In the recent decision Vance v. Ball State, the United States Supreme Court has made it more difficult for workers to sue their employers for workplace discrimination. The Court’s 5-4 decision narrowed the definition of the term “supervisor” for purposes of discrimination law.
For the last fifteen years or so, employers have been liable for the conduct of their supervisory employees when the supervisors engage in specific, tangible acts of discrimination. During this time, there has been a lot of litigation over the proper definition of the term “supervisor.” Some courts have employed a broader definition, some a narrower one.
The EEOC — the federal agency charged with enforcing the anti-discrimination laws — has published guidance which adopts a broader definition. According to the agency, supervisors are employees who exercise “significant direction over another’s daily work.”
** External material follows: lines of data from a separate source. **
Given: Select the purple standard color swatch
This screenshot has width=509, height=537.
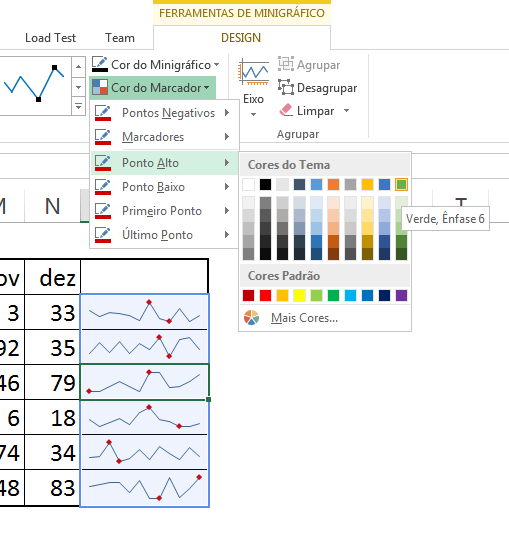Looking at the screenshot, I should pos(401,295).
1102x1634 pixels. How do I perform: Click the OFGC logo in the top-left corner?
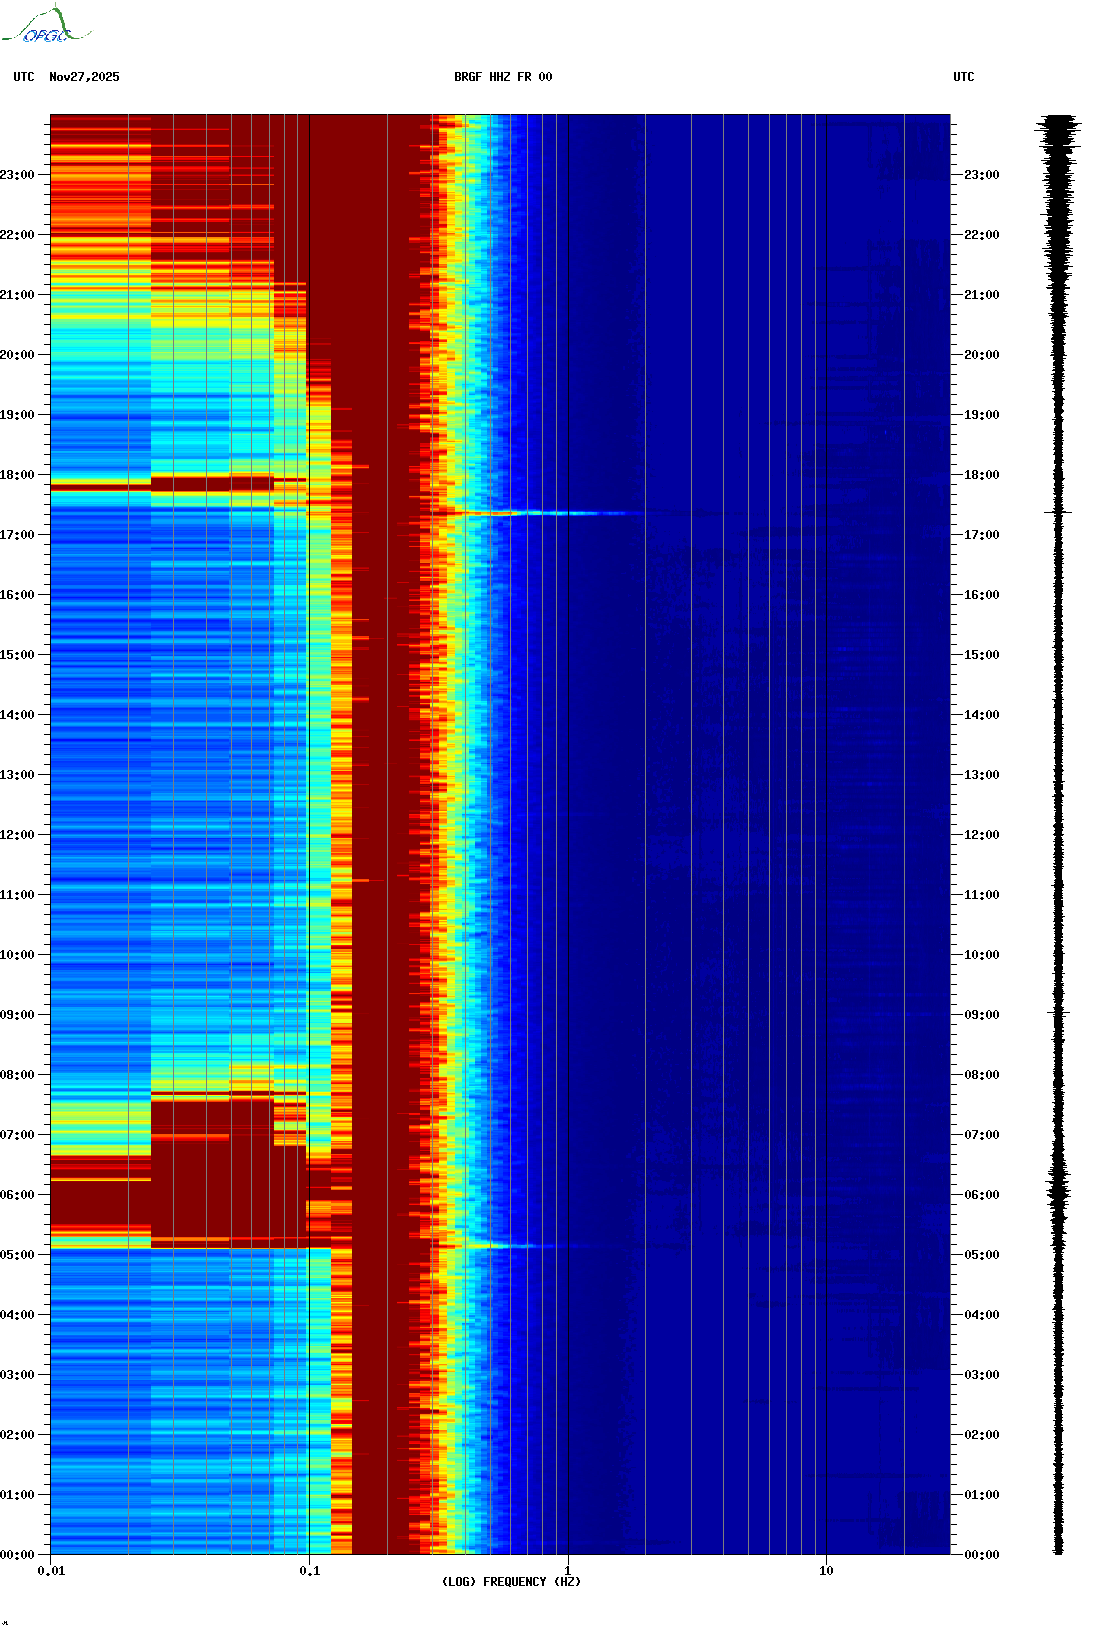coord(45,26)
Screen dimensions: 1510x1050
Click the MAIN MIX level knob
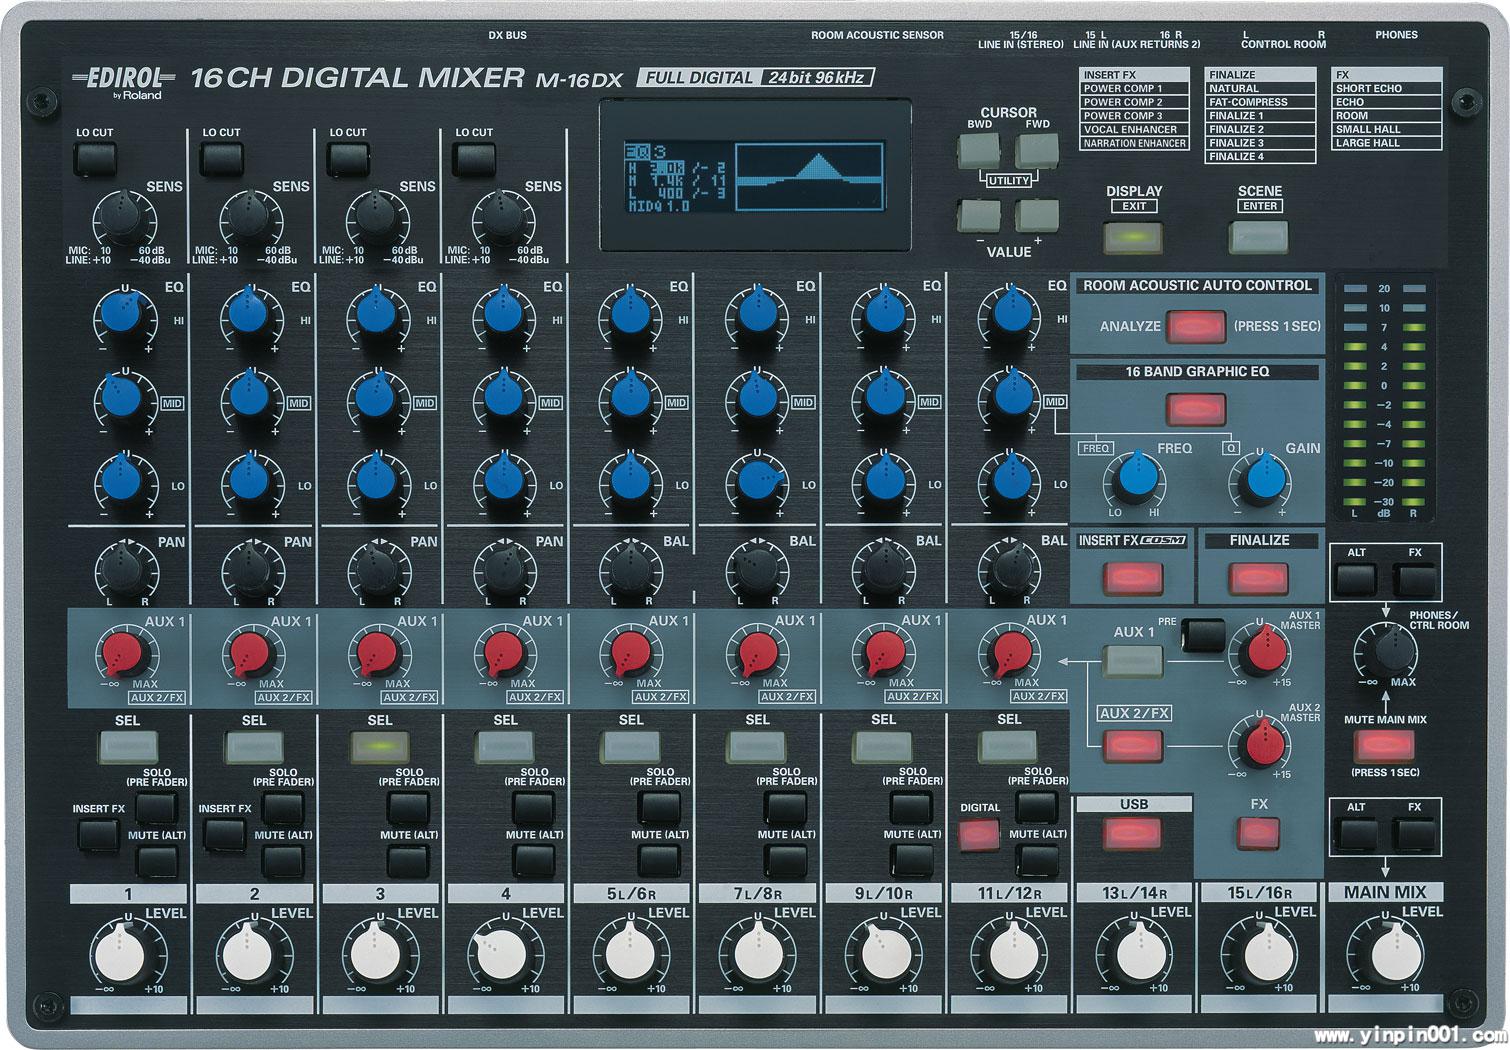(x=1385, y=954)
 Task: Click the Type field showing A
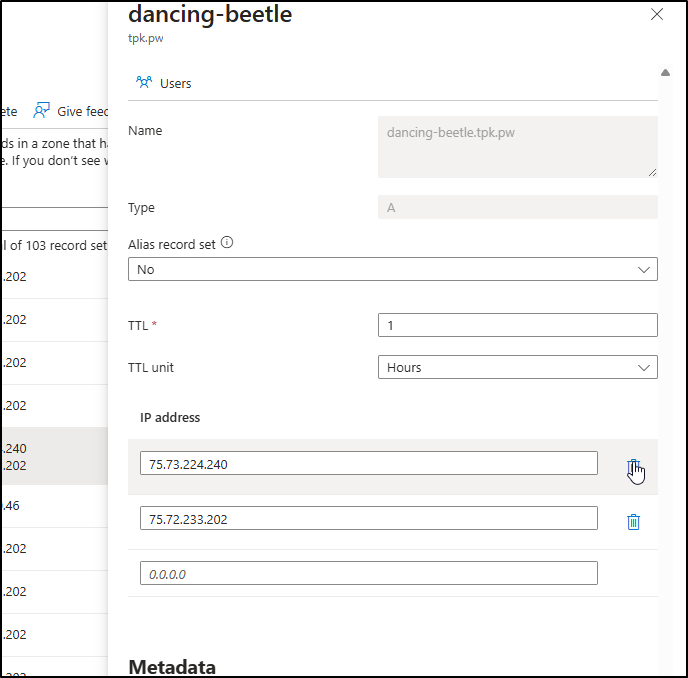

This definition is now out the window. According to the Vance case, the law of the land is now that “supervisors” are only those management-level employees who “are empowered” to take “tangible employment actions” against lower-level employees, “such as” having the authority to hire and fire.
The conservative majority of the Supreme Court handed a victory to employers in this case. It will now be much harder for victims of discrimination in the workplace to hold their employers accountable for actions of supervisory employees. The purpose of these anti-discrimination laws, i.e., to end discrimination in employment, has been undermined.